O que “vós” fazeis não o fazeis em meu nome

5 Agosto 2006

“Quem é esse «nós» a que o apresentador do telejornal da noite faz referência ao perguntar cortesmente ao Secretário de Estado se as «nossas» sanções a Sadam Hussein são merecidas, quando há literalmente milhões de civis inocentes que não pertencem a esse «regime» atroz e que estão a morrer ou sendo mutilados, a passar fome e a ser bombardeados para que possamos fazer sentir o nosso poder?
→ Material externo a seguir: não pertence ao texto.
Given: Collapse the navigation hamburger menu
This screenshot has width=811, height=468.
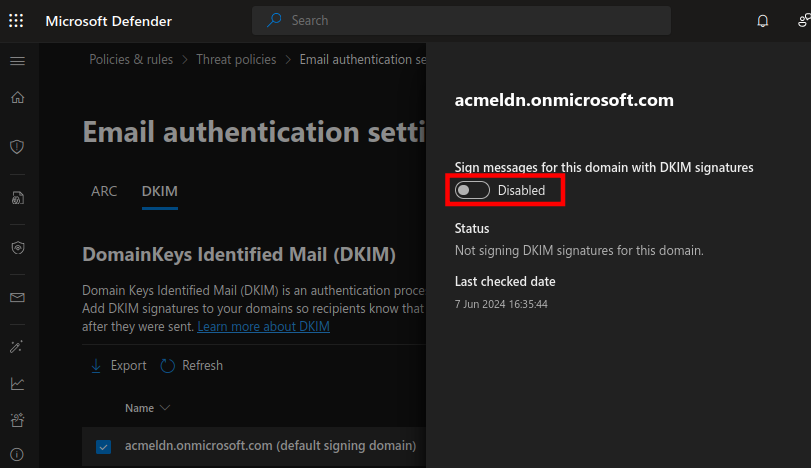Looking at the screenshot, I should click(17, 61).
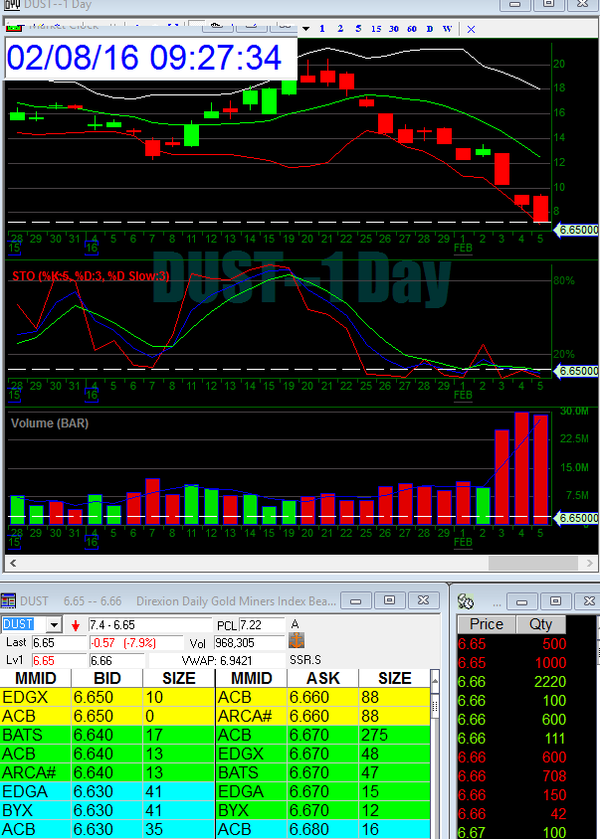
Task: Open the DUST symbol dropdown arrow
Action: (54, 625)
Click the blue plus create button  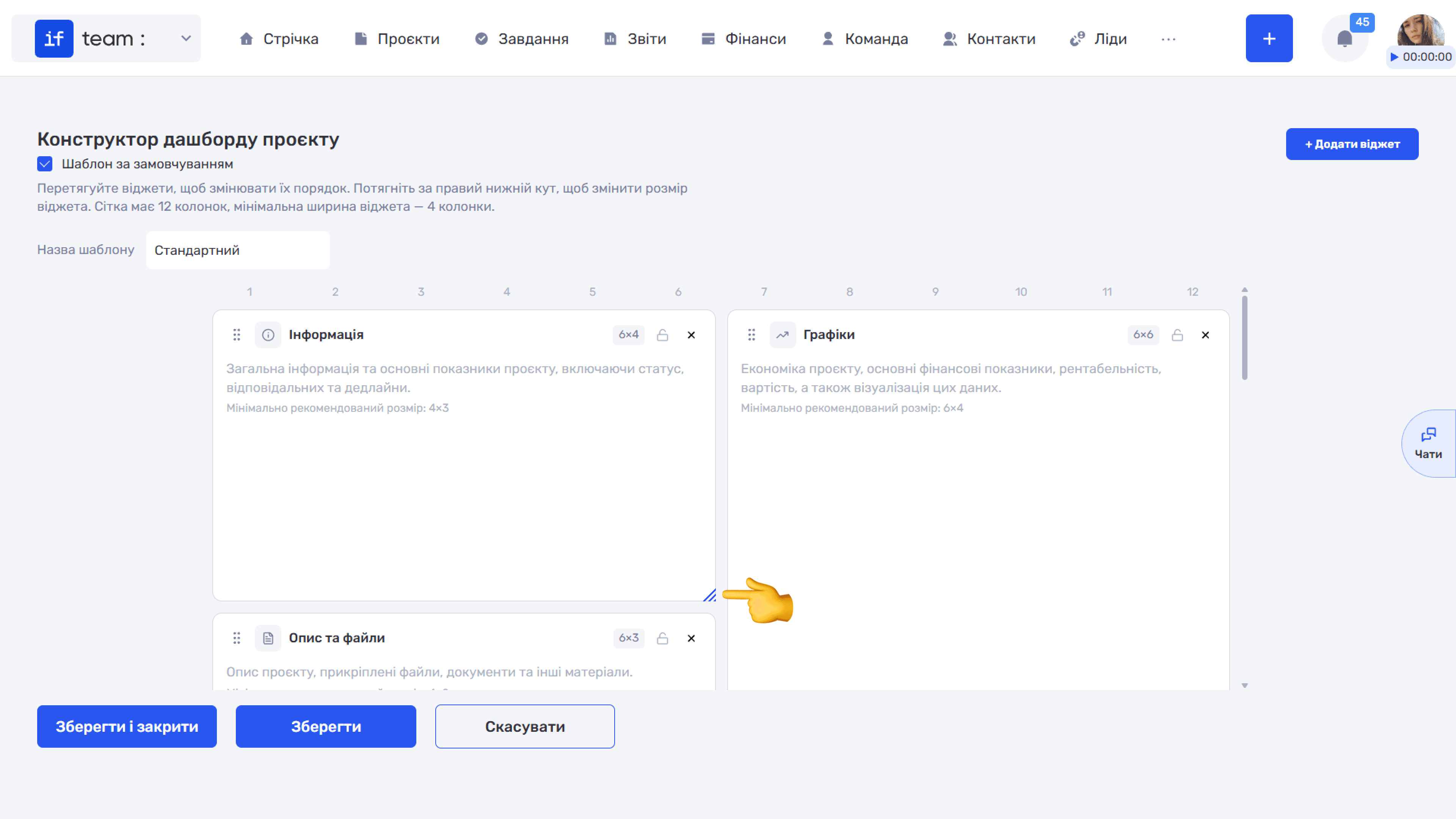1269,38
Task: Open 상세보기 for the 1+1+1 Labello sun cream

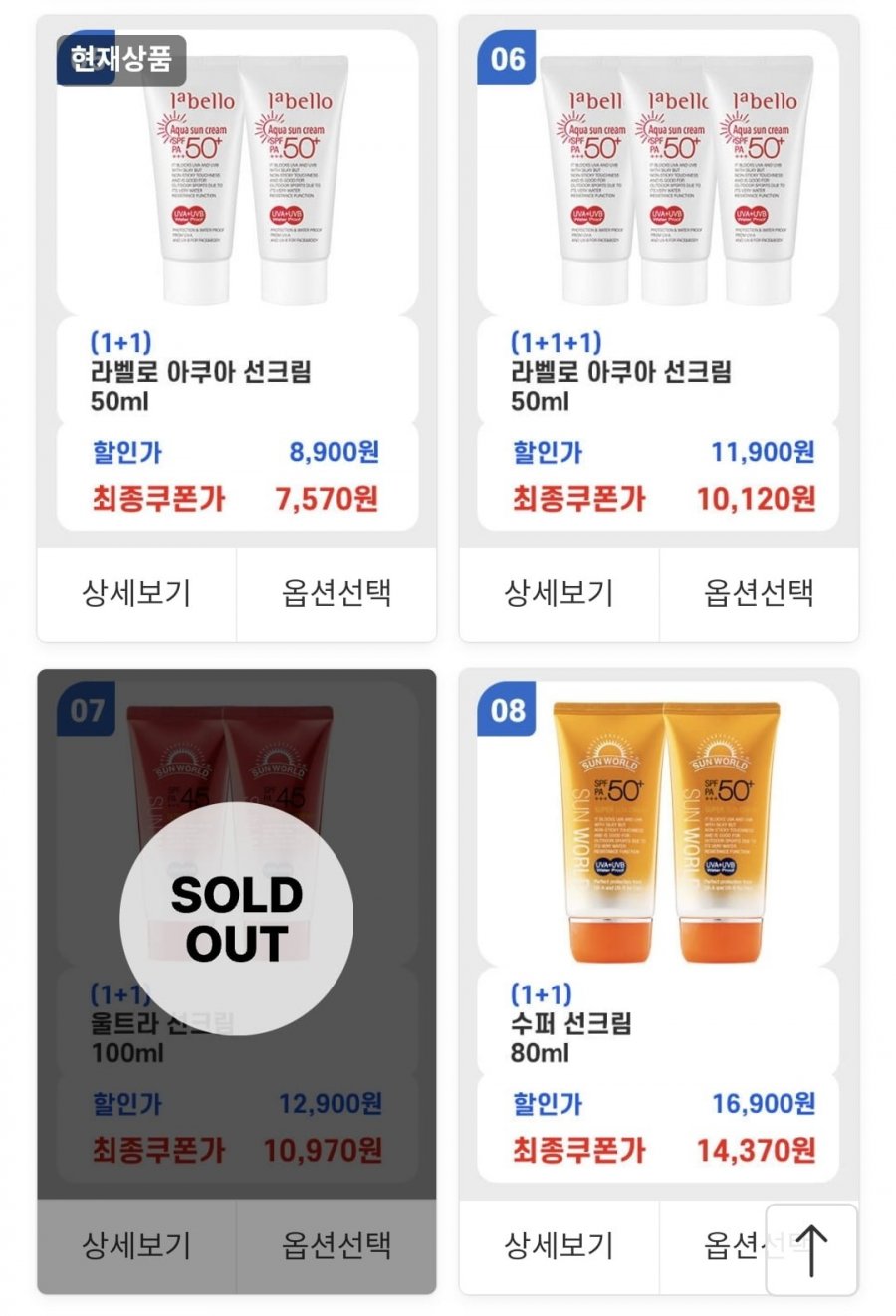Action: point(559,594)
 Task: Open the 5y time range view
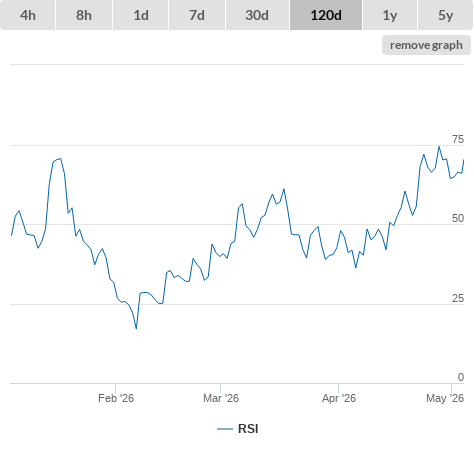[445, 15]
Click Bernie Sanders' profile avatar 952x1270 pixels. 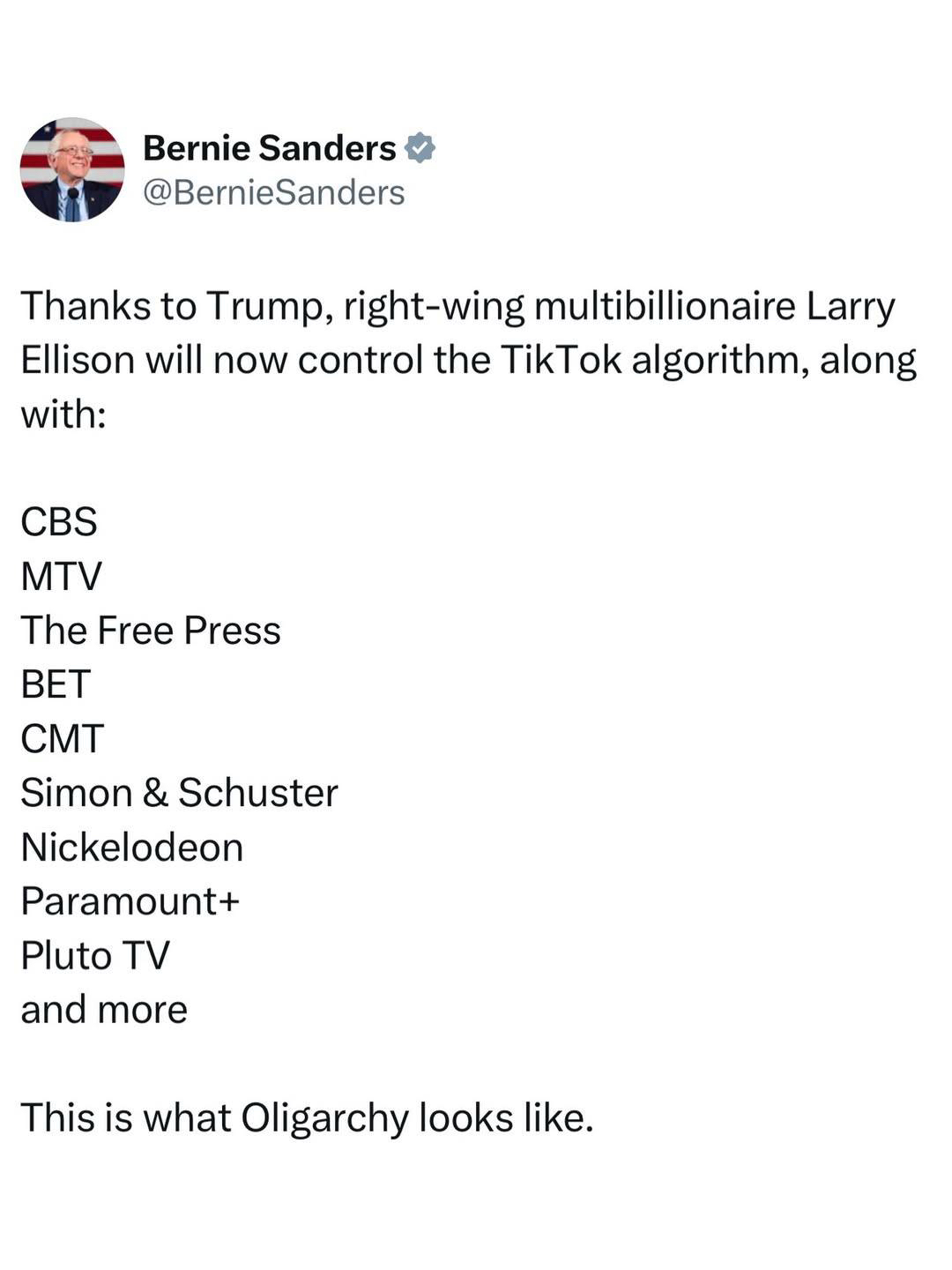72,169
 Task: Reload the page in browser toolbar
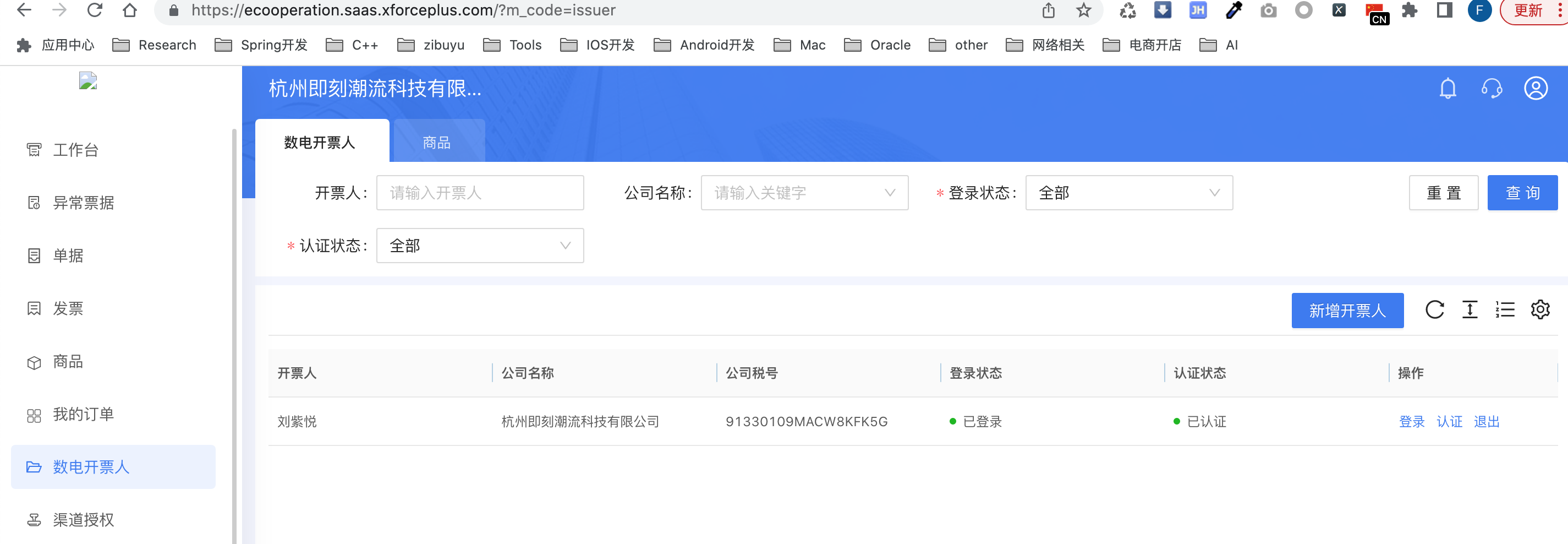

E quem é esse «nós» quando um simples leitor de imprensa pergunta ao actual Secretário se, no nosso afã por processar o Irak pelas armas de destruição maciça (que em todo o caso não apareceram), «vamos» aplicar o mesmo critério e pedir as armas a Israel (só que neste caso não recebe nenhum tipo de resposta)? […]
Quem é o «nós» que bombardeia civis e que faz caso omisso do saque e pilhagem do extraordinário património do Irak com expressões como «São coisas que passam» ou «A liberdade é incerta»? Deveríamos ser capazes de dizer algures e com certo alcance «Eu não pertenço a esse “nós”, e o que “vós” fazeis não o fazeis em meu nome».

Edward W. Said (2004) Humanism and Democratic Criticism.